Robust and reproducible assays capable of specific and quantitative monitoring of multiple biologically important proteins amongst the thousands of human plasma proteins can potentially be used to distinguish health versus disease. In this study, we established an LC-MS assay to monitor a Health Surveillance Panel (HSP) comprising 60 circulating plasma proteins selected based on their broad biological functions and assay performance. Plasma samples were prepared for proteomic analysis in an automated process. A scheduled LC-MRM assay with a 30-minute 5% - 35% acetonitrile gradient and 50.5 minutes of total run time was used to quantify the 60 endogenous proteins by monitoring 364 transitions from 117 proteotypic peptides along with their stable isotopic labeled standard peptides in a single assay. For each proteotypic peptide, we selected a quantifier ion and at least two qualifier ions. The quantifier ions have a linear response over a 100-fold range, and the peak area ratios of the three peptide ions were consistent.
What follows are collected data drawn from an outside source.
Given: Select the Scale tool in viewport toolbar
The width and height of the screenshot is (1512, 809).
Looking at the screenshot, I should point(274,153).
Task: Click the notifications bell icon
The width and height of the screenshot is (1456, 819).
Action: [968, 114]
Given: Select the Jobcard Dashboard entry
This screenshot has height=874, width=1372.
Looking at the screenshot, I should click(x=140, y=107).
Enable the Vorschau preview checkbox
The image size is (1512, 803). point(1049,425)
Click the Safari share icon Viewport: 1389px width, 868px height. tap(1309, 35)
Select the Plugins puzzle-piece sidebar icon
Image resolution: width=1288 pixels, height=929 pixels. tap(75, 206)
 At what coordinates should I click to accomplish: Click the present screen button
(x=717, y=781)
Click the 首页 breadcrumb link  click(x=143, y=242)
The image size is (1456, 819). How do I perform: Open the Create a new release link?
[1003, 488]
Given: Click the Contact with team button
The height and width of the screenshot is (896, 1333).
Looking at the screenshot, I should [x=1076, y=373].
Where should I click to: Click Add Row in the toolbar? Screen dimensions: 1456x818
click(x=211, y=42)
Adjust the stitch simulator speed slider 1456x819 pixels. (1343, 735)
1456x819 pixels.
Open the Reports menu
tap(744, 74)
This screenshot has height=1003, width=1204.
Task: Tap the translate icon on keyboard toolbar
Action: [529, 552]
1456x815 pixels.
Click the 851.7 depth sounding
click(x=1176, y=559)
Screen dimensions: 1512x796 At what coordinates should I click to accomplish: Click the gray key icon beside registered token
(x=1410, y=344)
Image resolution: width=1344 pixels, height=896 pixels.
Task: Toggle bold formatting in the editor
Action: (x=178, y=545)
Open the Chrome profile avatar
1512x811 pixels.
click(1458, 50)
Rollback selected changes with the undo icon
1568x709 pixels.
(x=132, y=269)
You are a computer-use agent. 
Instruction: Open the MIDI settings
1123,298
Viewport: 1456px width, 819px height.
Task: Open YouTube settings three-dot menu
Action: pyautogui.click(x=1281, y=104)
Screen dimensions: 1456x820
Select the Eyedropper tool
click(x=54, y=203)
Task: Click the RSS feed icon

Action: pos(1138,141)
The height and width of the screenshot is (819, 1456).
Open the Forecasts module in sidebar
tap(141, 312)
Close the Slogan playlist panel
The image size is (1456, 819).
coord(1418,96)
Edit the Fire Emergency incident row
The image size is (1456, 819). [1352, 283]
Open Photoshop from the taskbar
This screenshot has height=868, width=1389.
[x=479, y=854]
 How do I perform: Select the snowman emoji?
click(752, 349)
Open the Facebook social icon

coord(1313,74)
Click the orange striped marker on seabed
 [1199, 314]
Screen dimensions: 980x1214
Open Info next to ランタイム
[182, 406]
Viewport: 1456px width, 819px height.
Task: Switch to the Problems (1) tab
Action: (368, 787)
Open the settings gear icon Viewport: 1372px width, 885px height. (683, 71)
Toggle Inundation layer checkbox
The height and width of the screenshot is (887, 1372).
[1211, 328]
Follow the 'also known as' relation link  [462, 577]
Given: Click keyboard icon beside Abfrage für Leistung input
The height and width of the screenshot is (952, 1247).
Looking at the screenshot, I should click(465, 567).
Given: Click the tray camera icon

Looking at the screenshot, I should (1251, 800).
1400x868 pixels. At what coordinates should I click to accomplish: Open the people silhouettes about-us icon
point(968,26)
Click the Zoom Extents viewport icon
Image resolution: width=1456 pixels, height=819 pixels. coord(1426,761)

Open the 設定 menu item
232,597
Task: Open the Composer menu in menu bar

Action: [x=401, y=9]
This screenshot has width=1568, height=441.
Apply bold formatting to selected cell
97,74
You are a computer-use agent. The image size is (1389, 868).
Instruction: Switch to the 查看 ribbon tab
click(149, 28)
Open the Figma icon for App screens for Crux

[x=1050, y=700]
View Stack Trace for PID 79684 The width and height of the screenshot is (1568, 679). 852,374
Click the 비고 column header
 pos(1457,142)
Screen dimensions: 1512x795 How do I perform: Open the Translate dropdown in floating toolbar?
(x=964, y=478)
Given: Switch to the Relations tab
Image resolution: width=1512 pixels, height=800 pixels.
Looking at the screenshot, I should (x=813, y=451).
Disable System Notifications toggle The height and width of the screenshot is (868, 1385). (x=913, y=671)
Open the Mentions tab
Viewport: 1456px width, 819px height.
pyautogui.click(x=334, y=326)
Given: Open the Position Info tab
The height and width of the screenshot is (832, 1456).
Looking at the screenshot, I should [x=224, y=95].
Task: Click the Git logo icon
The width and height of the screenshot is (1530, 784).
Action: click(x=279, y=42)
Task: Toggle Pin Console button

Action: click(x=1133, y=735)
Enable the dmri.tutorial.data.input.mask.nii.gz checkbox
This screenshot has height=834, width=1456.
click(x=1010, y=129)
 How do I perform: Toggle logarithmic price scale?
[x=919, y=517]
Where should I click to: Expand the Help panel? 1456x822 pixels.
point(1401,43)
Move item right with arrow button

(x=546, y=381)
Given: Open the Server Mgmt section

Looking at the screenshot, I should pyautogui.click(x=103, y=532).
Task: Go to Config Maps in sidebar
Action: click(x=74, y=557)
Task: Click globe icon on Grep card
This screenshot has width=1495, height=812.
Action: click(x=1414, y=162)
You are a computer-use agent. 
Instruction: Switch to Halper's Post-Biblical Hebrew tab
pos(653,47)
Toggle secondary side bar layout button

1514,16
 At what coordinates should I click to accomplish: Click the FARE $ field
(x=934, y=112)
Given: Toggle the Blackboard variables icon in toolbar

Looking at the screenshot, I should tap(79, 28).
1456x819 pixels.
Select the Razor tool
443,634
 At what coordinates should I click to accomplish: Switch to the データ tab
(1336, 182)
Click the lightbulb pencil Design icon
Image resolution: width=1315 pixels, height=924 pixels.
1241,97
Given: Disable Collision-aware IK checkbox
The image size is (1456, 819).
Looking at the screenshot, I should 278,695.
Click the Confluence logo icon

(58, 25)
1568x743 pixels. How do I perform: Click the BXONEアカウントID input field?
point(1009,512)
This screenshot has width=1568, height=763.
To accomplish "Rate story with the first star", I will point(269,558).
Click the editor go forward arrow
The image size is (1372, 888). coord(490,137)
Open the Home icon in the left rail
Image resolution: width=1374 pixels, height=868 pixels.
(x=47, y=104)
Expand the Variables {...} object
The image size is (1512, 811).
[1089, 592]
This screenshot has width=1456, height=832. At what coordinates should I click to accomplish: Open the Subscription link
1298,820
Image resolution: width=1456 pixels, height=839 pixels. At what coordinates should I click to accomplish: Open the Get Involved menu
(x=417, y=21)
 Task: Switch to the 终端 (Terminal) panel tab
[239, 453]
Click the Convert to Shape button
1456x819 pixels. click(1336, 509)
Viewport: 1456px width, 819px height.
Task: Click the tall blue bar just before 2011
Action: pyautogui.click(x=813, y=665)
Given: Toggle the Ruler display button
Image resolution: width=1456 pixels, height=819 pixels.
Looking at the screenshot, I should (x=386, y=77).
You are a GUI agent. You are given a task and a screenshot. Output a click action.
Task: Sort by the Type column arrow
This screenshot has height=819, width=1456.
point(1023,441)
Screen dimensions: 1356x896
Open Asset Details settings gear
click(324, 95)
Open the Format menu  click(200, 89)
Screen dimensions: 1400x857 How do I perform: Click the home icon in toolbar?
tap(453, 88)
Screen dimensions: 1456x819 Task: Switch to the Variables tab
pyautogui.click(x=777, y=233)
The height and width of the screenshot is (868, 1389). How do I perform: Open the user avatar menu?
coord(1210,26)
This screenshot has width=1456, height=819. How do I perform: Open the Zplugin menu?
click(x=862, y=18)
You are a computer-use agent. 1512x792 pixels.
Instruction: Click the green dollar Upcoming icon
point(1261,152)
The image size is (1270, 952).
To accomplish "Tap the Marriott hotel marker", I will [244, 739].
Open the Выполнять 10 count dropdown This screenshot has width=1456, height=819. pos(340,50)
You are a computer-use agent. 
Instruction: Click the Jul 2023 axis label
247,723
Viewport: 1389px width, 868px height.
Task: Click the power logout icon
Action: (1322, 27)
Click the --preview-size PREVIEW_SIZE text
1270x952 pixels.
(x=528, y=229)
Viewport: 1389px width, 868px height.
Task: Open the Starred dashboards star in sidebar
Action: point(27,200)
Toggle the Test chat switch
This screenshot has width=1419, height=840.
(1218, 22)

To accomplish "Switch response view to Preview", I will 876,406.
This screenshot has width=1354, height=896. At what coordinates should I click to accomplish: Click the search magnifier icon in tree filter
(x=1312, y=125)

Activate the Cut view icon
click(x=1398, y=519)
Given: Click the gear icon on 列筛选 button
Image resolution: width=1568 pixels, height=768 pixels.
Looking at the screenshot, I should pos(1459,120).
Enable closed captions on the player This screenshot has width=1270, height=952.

As proof of concept, we evaluated the performance of our HSP assay in a case-control study of progressive chronic kidney disease (CKD). Reduced plasma concentrations of alpha-2-antiplasmin, antithrombin-III, and immunoglobulin heavy constant alpha 1 correlated with CKD indicated by reduced GFR with p values < 0.05. These results demonstrate that the HSP proteins can be accurately and reproducibly quantified with a high-quality multiplexed MRM assay and the HSP assay can detect disease-associated differences.